Food-related film at the 4th Berlinale Talent Campus
February 23, 2006
‘Doña Ana’, watercolour and collage that inspired Marlon Vasquez Silva’s animation film Strawberry Eating Woman. ‘Doña Ana’ © Marlon Vasquez Silva, digital image courtesy of the artist
Apparently the director of the Berlinale International Film Festival, Dieter Kosslick, is obsessed with food and cooking. This explains why one of the six programmes had as its theme Food, Hunger and Taste. The 4th edition of the Berlinale Talent Campus (BTC), a section for young-ish filmmakers (when young means under 40), was dedicated to a heavily-worked relationship between food and film. Aside from my interest in the subjects, this was the most coherent and well-organised programme within the Berlinale. The Talent Campus offered young filmmakers a chance to meet, show their films, attend presentations, workshops and in general become indoctrinated I mean introduced to the film industry.
Although the evenings’ big-screens at the BTC lamentably included worn out choices of food-related film like Babette’s Feast, Eat Drink Man Woman, (how to ruin great films with unimaginative programming) and the dreaded ‘Food + Romantic Comedy’ genre piece, ‘Bella Martha’ by Sandra Nettelbeck, the programmers were wise enough to screen historical gems like Marcel Pagnol’s ‘Harvest (Regain)’, informative documentaries like Hal Erickson’s ‘Alice Waters and her Delicious Revolution’ (2003) and the most sensual cinematic food chain and materials exploration ever made, ‘Drawing Restraint 9′ by Matthew Barney.
This year, thirty-two young filmmakers were spotlighted in the Berlinale Talent Campus and divided into a five part programme titled unoriginally, ‘Food for Thought’. From the selection, the films on the subject of hunger tended to suffer most from ill-research and moralist pedantics.
But when the films were good, they were very very good. Here is the culiblog selection of the eight best films on Food, Hunger and Taste from this year’s Berlinale Talent Campus (in alphabetical order):
- A LOVE SUPREME. Nilesh Patel, UK: A hyper-rhythmic black and white short supposedly inspired by Raging Bull, but I see it as a sexy visualisation of a samosa recipe. I love the film’s changing sense of time, concentrated detail shots and the stolen moments of materials pleasure. Bravo.
- CAKE IN THE FACE. Katarina Hellberg, Sweden: At a Talent Campus laden with moralistic expressions, one of the most refreshingly humorous films was Hellberg’s CAKE IN THE FACE. Hellberg interviews the head of the international ‘pie-ing’ movement, who says, ‘Every time I pie someone it is a total orgasm.’ The international movement throws soft cream pies in the faces of the offensively powerful as a political expression. This film is indicative of the acitivist undercurrent in the world of food at the moment, and would programme well alongside feature length documentaries. It offers the audience a light-hearted answer to combat the gloom that is the contemporary food and agriculture documentary.
- It is noteworthy that of all the BTC short films, only those dealing with pies and cakes were funny. Short pause for thought.

· · · · ·

## To-do list:
- A) In the article on food films at the Berlinale Talent Campus, what title was given to the five-part programme of young filmmakers' work?
- B) From the rows, reproduce the lines from the one containing "Task: Expand the Select Report dropdown" through the one containing "Action: (x=232, y=171)", both included, leaving out any pictures.
The article and the rows that follow it come from unrelated sources.

## Recorded data:

· · · · ·

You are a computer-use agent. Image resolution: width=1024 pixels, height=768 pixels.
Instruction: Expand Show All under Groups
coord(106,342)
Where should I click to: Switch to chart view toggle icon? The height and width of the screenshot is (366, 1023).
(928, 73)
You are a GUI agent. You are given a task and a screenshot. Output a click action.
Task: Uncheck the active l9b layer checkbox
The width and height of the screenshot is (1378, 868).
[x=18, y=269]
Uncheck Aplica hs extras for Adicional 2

· · · · ·

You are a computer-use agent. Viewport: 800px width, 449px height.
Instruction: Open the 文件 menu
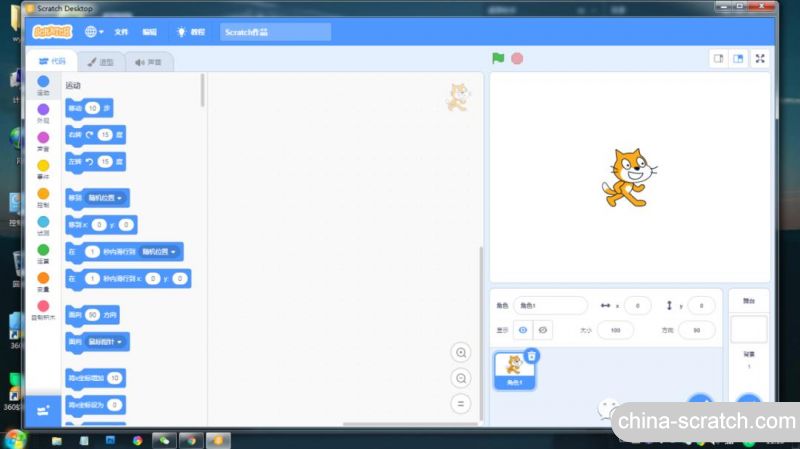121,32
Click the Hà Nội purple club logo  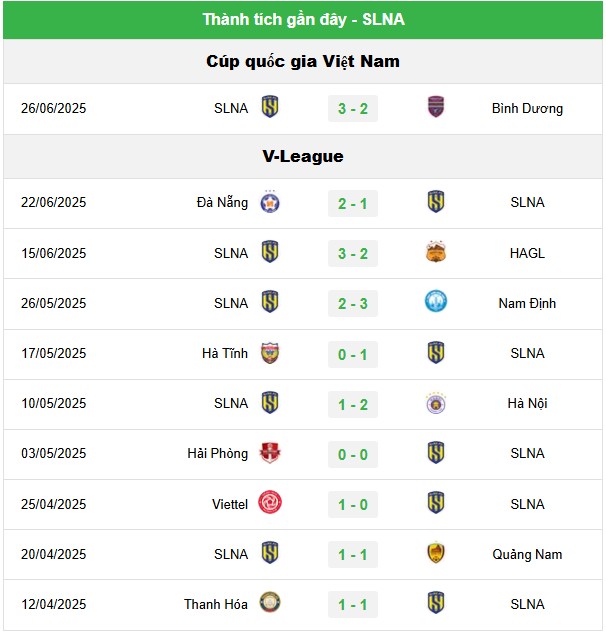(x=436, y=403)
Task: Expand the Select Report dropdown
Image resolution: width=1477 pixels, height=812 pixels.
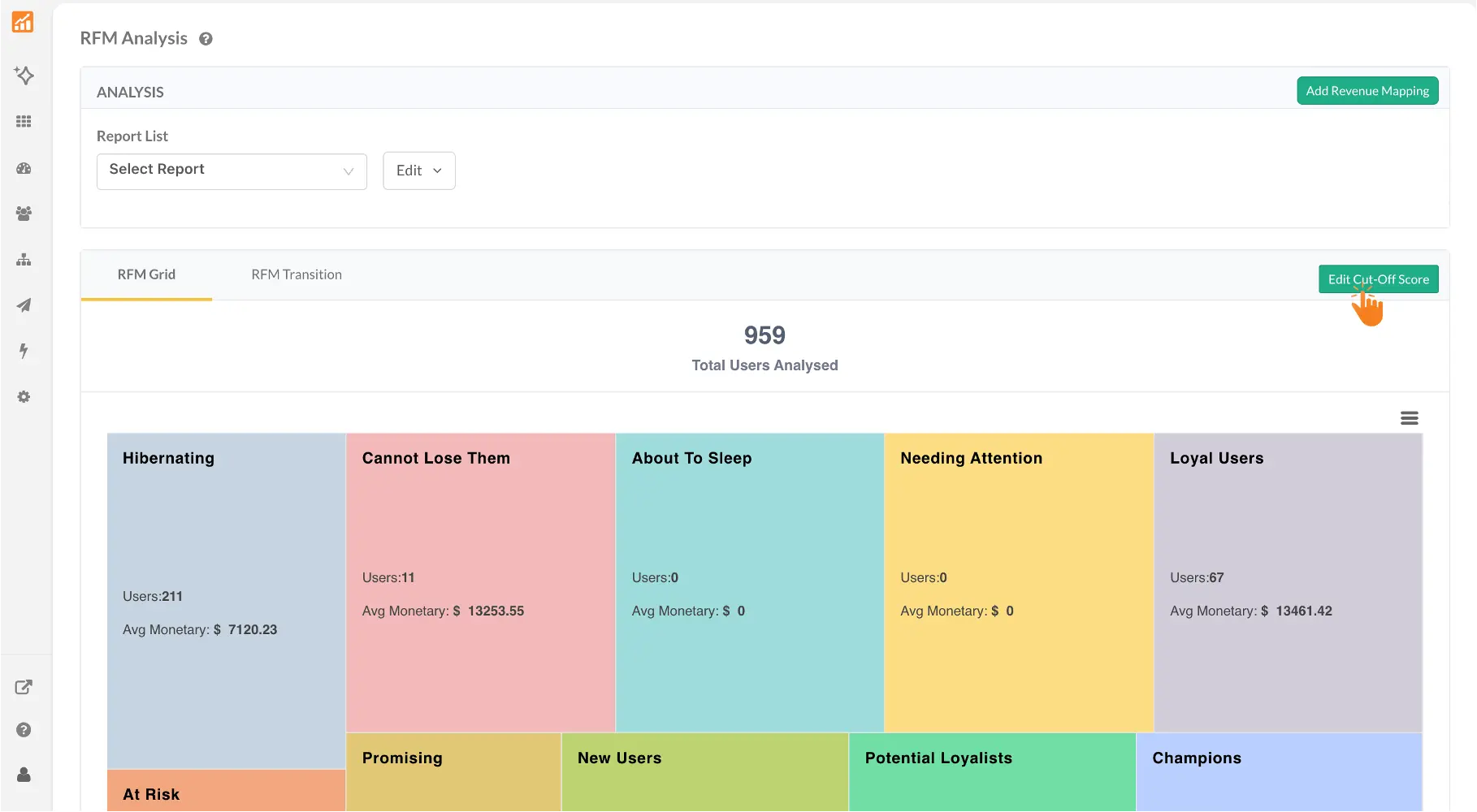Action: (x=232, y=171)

· · · · ·

## Results of the tasks:
- A) 'Food for Thought'

- B)
Task: Expand the Select Report dropdown
Image resolution: width=1477 pixels, height=812 pixels.
Action: (x=232, y=171)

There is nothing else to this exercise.